Recent heeft de Europese Commissie (EC) een (tweede) overwinning behaald bij de Europese rechter in een zaak tegen Google wegens misbruik van machtspositie. De EC heeft in 2018 een record boete van 4.34 miljard Euro aan Google opgelegd wegens het 7 jaar lang misbruiken van haar positie op het gebied van de Google zoekmachine en Android app store. De Europese rechter heeft de EC nu na een beroep van Google (grotendeels) in het gelijk gesteld (arrest).
Uitbreiding van machtpositie van Google door mededingingsbeperkende afspraken
Google heeft in afspraken met producenten van mobiele telefoons en met mobiele netwerk providers bepalingen opgenomen, die de EC als misbruik beschouwde. Google verplichtte hen om Google Search en Google Chrome te installeren als zij een licentie wilden om Play Store te gebruiken. Bovendien werd het hun verboden om telefoons te verkopen, zelfs als deze geen vooraf geïnstalleerde Google apps hadden, wanneer daarop Android versies waren geïnstalleerd die niet door Google waren goedgekeurd (open source versies: “Android compatible forks”). Google betaalde ten slotte bepaalde vergoedingen aan deze partijen op voorwaarde dat zij exclusief Google Search op hun apparaten installeerden.De EC oordeelde dat Google door deze beperkingen haar al bestaande superdominante positie op het gebied van zoekmachines, en daarmee ook haar inkomsten uit advertenties, beschermde en verstevigde. Daarmee maakte zij het concurrenten onmogelijk om te innoveren en te concurreren, juist op het moment dat er sprake was van een cruciale shift van internet gebruik op een PC, naar mobiele telefoon.
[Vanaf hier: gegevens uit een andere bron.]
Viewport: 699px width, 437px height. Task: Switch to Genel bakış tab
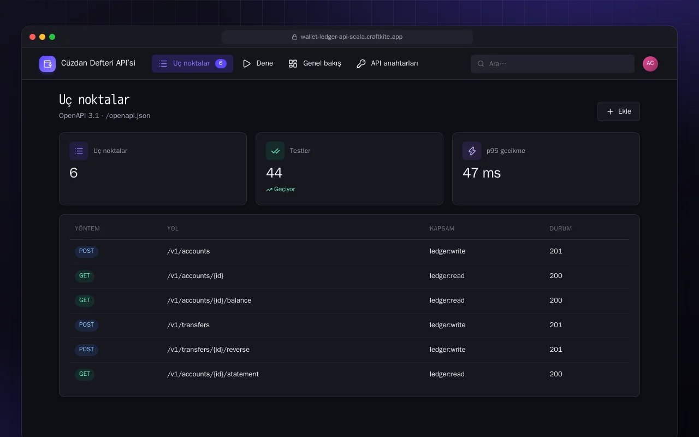coord(315,63)
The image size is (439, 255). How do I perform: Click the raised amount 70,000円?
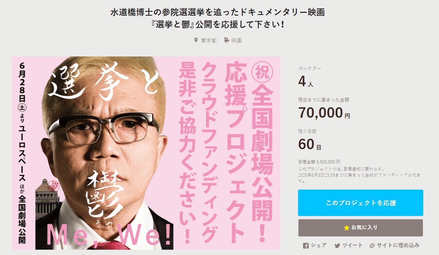(324, 113)
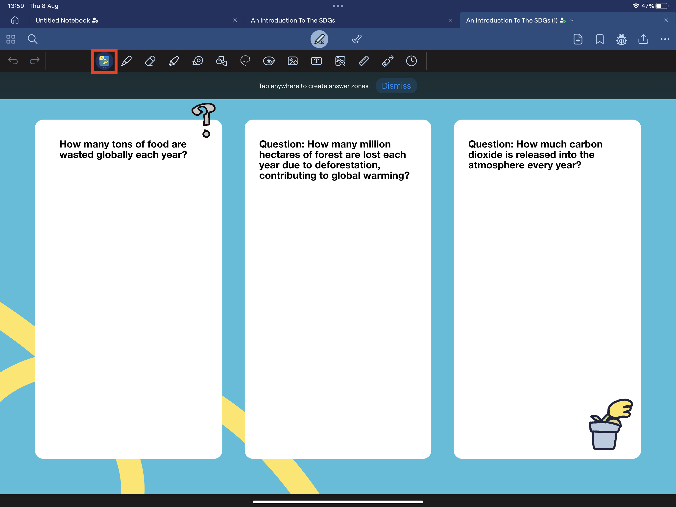Toggle the answer zones tool
This screenshot has height=507, width=676.
coord(104,61)
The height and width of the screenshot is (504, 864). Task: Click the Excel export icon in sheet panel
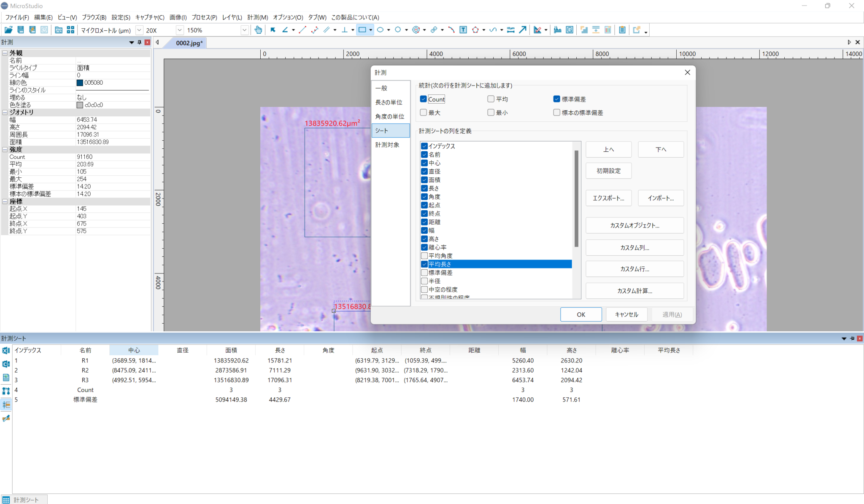coord(6,351)
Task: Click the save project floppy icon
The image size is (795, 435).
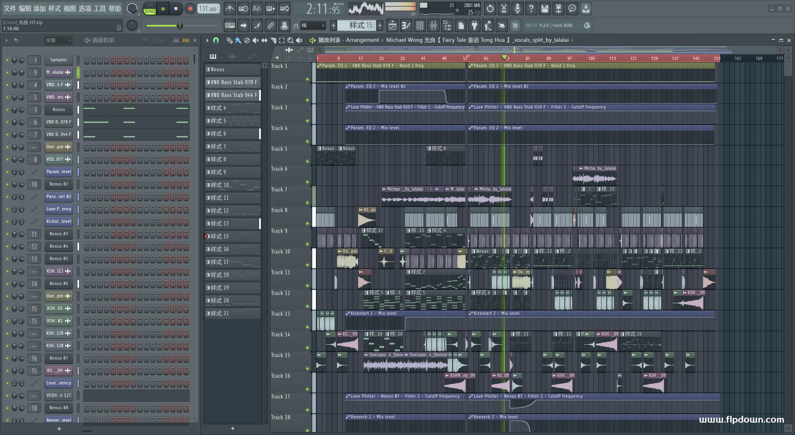Action: tap(545, 9)
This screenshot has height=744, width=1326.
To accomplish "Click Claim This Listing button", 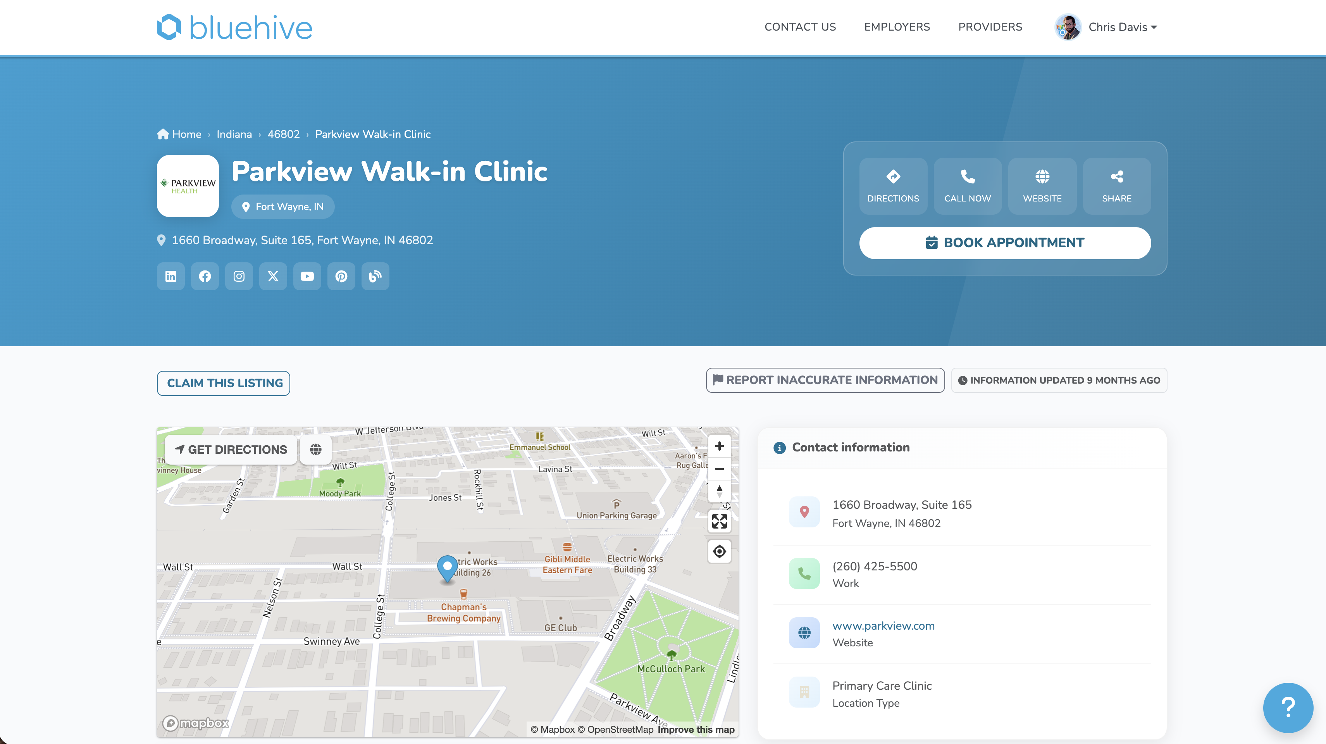I will coord(223,383).
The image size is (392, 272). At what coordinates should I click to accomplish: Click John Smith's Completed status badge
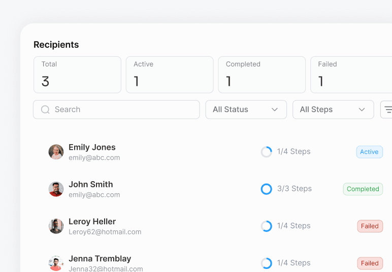coord(363,189)
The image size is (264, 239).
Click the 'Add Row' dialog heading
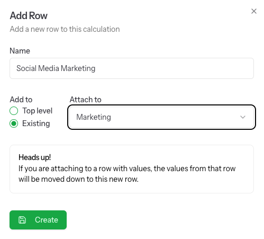[x=29, y=16]
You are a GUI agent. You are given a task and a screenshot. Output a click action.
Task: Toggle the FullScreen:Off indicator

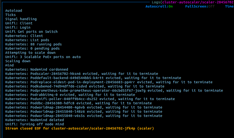200,6
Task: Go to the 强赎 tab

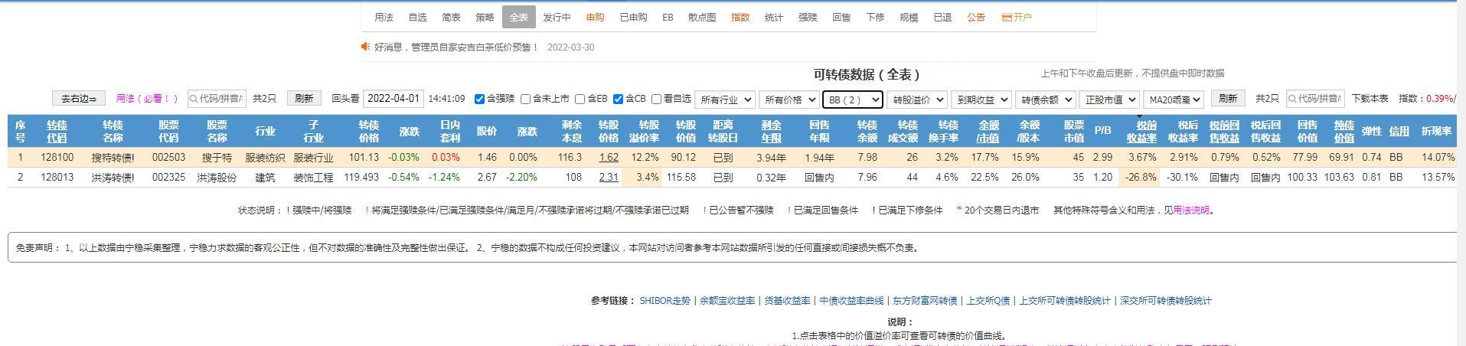Action: click(x=808, y=18)

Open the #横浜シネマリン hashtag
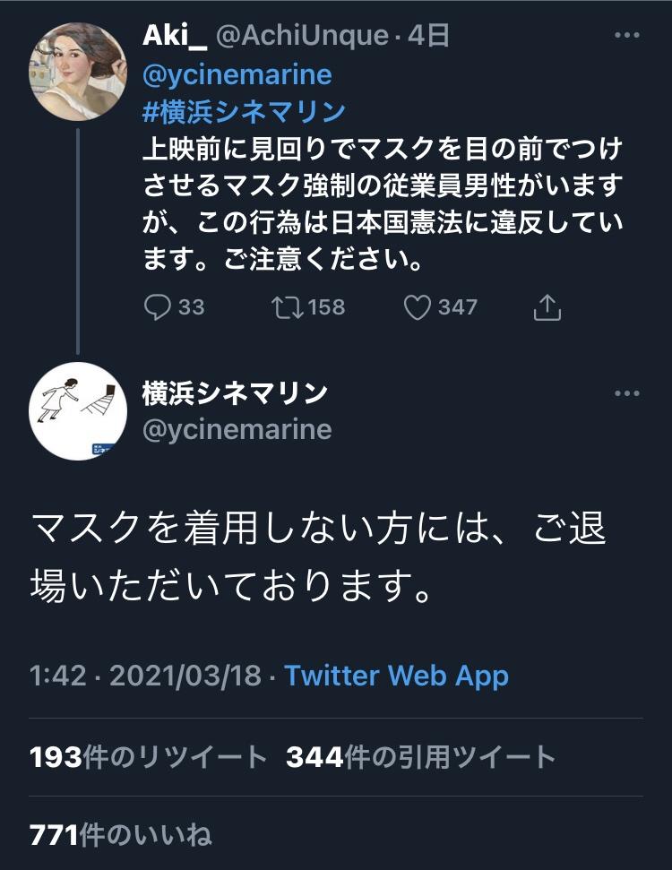(x=244, y=111)
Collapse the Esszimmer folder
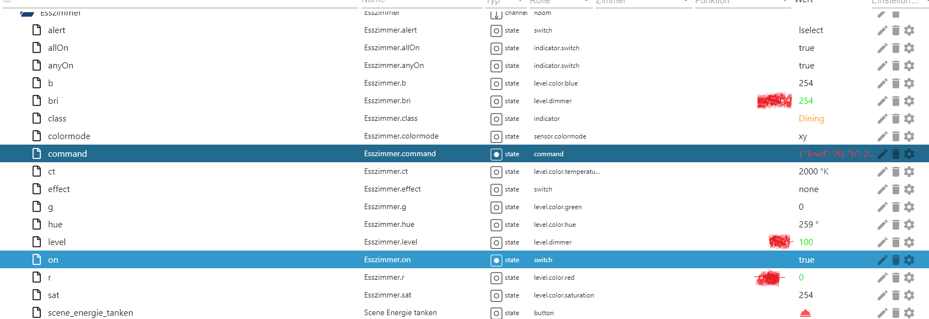Viewport: 929px width, 319px height. 27,13
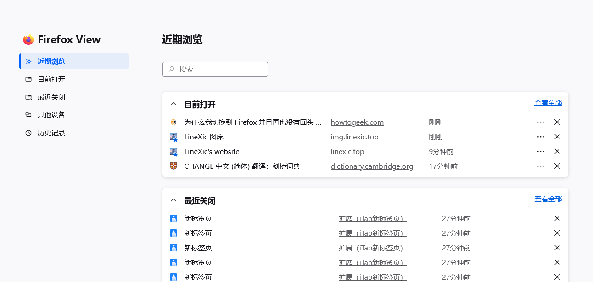
Task: Click 查看全部 link in 目前打开 section
Action: pyautogui.click(x=548, y=103)
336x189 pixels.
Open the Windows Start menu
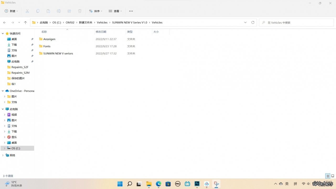coord(120,184)
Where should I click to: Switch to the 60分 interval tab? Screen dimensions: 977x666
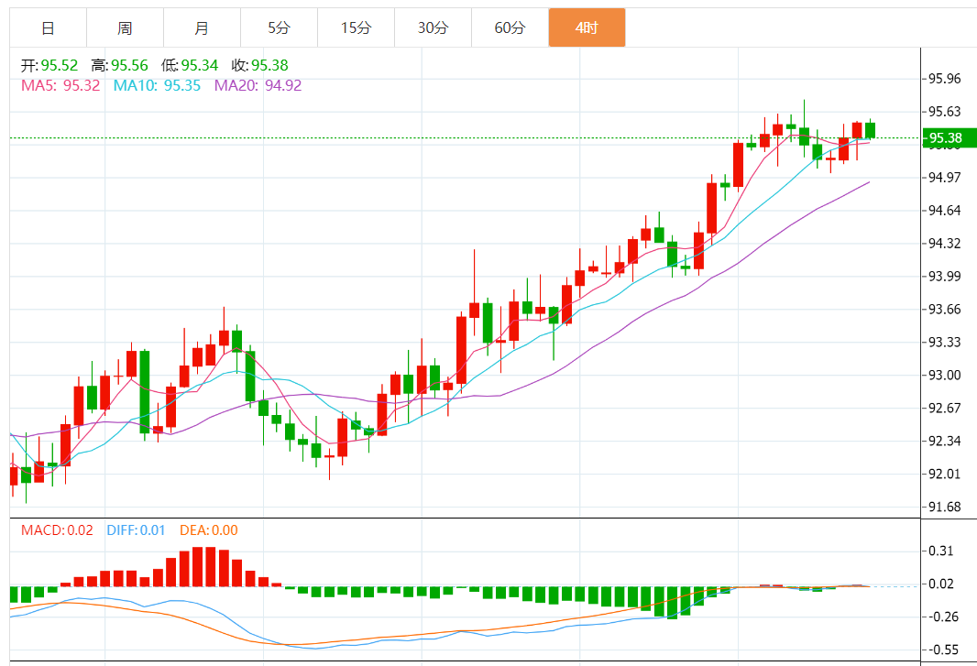point(510,27)
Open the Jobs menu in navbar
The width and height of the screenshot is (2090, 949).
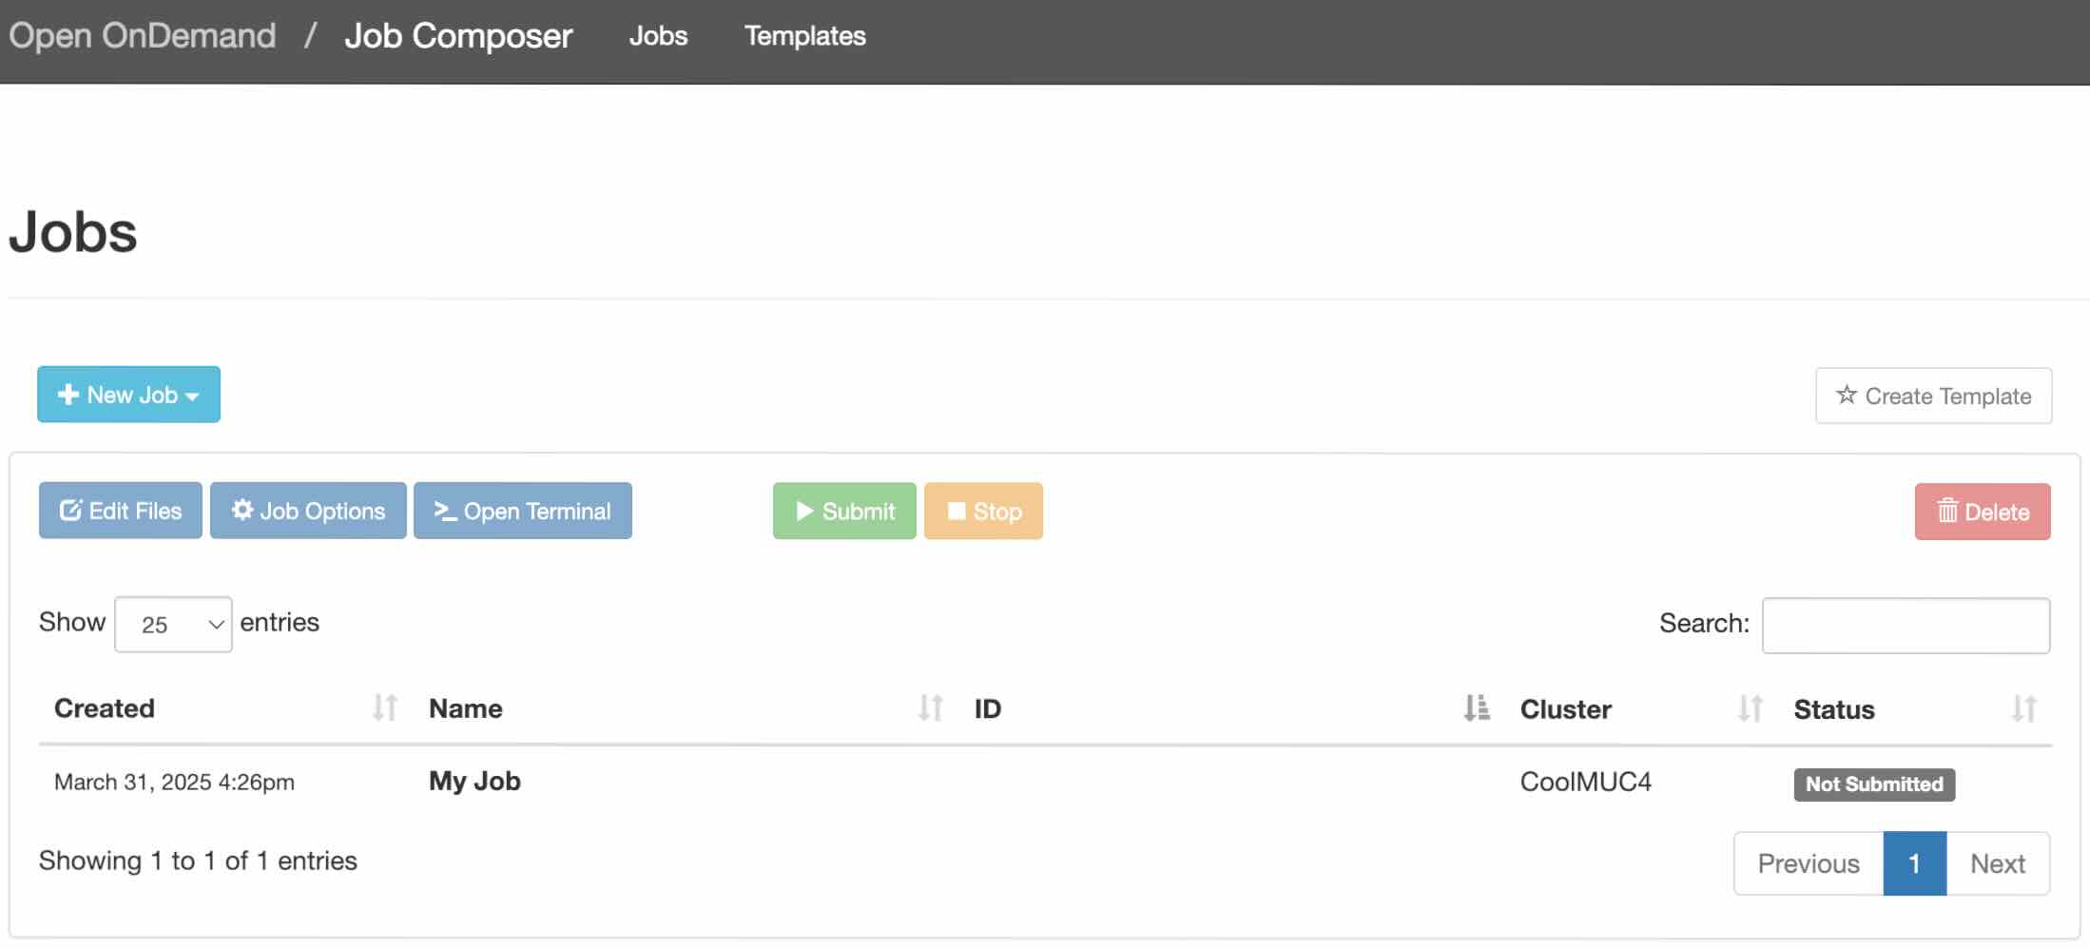click(x=658, y=36)
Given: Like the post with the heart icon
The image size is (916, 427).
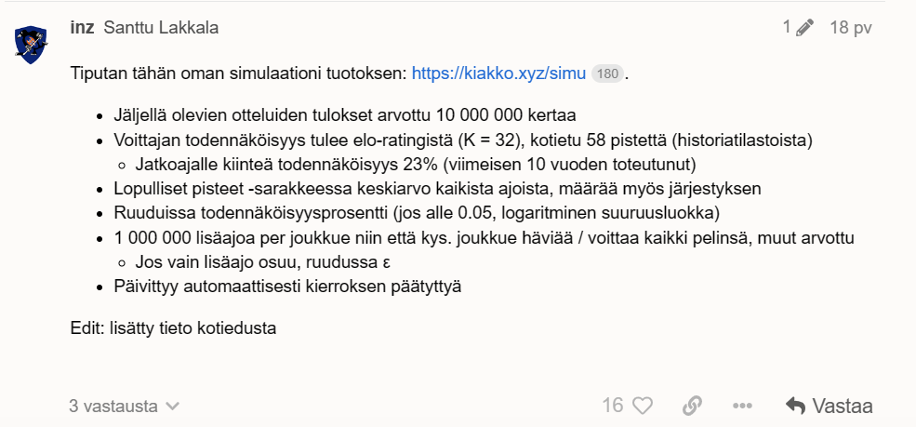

Google ging tegen het boetebesluit in beroep, waarbij zij alles uit de kast haalde: tijdens de pleidooien, die 5 dagen hebben geduurd (de langste ooit) liet Google zich door 40 advocaten bijstaan. Het Gerecht van de EU wees echter op 14 september jl. het beroep op alle relevante onderdelen af (de boete werd op één onderdeel verlaagd; de EC had volgens het Gerecht niet voldoende aangetoond dat de afspraken die betrekking hadden op de bovenbedoelde vergoedingen een mededingingsbeperkend effect konden hebben).
Belang van de uitspraak
De uitspraak is belangrijk voor de toepassing van mededingingsrecht op ondernemingen met machtsposities (daarvan kan al sprake zijn bij een marktaandeel van 40%), met name in digitale markten. Door verschillende nationale mededingingsautoriteiten en rechters worden op dit moment procedures gevoerd tegen de tech-giganten. Zo zal deze uitspraak effect kunnen hebben op procedures tegen bijvoorbeeld Apple, nu in deze uitspraak bevestigd is dat Google en Apple niet met elkaar concurreren. Deze twee partijen hebben de controle over hun eigen, beschermde ecosystemen, die monopolies vormen voor de distributie van apps, en waarbinnen consumenten “gevangen” zitten.De uitspraak bevestigt ook het grote belang van Android en de greep van Google op dit mobiele platform. Dit belang zal alleen nog maar toenemen nu Android geïnstalleerd wordt op allerlei smart-apparaten. De data die daarmee beschikbaar komen voor Google zal de positie van Google op de advertentiemarkt nog verder verstevigen.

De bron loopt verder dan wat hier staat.